Password Validation on Azure B2C SignUp

Question

We are using Custom SignUp/SignIn policy and have not changed any of the microsoft provided attributes and their rules.

For the password, validation is not working as per given in the policy

<ClaimType Id="newPassword">
    <DisplayName>New Password</DisplayName>
    <DataType>string</DataType>
    <UserHelpText>Enter new password</UserHelpText>
    <UserInputType>Password</UserInputType>
    <Restriction>
      <Pattern RegularExpression="^((?=.*[a-z])(?=.*[A-Z])(?=.*\d)|(?=.*[a-z])(?=.*[A-Z])(?=.*[^A-Za-z0-9])|(?=.*[a-z])(?=.*\d)(?=.*[^A-Za-z0-9])|(?=.*[A-Z])(?=.*\d)(?=.*[^A-Za-z0-9]))([A-Za-z\d@#$%^&amp;*\-_+=[\]{}|\\:',?/`~&quot;();!]|\.(?!@)){8,16}$" HelpText="8-16 characters, containing 3 out of 4 of the following: Lowercase characters, uppercase characters, digits (0-9), and one or more of the following symbols: @ # $ % ^ &amp; * - _ + = [ ] { } | \ : ' , ? / ` ~ &quot; ( ) ; ." />
    </Restriction>
  </ClaimType>

If I start to enter password in the textbox, it will display this Helptext as mentioned above but when I enter the password as "testT1234" and proceed, it is not enforcing the validation.
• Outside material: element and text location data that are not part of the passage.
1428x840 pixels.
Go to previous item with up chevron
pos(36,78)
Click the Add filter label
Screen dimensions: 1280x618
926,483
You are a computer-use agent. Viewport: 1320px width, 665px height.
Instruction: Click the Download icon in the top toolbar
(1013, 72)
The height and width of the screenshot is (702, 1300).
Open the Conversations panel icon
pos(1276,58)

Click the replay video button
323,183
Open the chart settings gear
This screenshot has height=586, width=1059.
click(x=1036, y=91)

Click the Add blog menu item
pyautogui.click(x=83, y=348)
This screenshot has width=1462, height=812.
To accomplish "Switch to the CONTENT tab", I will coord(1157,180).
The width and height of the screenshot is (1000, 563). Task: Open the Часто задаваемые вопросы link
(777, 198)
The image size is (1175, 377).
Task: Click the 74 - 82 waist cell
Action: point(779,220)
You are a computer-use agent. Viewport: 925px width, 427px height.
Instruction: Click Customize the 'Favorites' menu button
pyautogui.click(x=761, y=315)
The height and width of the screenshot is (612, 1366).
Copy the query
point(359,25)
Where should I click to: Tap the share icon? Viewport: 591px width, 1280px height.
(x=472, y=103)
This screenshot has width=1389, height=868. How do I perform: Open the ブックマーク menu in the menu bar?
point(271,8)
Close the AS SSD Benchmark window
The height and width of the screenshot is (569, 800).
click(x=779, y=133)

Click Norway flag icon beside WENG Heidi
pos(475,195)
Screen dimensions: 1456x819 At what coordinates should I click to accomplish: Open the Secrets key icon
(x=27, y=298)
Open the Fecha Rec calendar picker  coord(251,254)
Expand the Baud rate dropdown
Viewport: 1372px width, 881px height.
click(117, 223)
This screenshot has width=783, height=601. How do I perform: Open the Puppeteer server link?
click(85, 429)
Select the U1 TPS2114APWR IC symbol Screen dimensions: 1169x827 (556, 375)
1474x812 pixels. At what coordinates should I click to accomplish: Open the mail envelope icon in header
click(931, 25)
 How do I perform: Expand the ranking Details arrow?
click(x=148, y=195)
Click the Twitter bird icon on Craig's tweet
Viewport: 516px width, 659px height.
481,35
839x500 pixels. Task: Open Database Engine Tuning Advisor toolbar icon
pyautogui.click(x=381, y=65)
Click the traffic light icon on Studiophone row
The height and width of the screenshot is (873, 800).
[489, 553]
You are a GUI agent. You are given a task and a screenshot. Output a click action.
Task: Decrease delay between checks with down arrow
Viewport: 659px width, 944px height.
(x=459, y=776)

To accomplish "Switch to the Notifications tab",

Please let me know if I have to add/update the custom policy to enforce what being said is implemented.

Thanks,

Answer 1

As per Regex and helptext, your given password "tesT1234" is matching fine.

I guess you understood differently and also kept thinking it should allow special character(s) to complete the password match.

As per regex & helptext: if your password satisfies 3 out of 4 conditions, B2C allows you to use that password. Your given password already met 3 conditions.

8-16 characters, containing 3 out of 4 of the following: Lowercase characters, uppercase characters, digits (0-9), and one or more of the following symbols:

You can happily tweak the regex and add your own match criteria.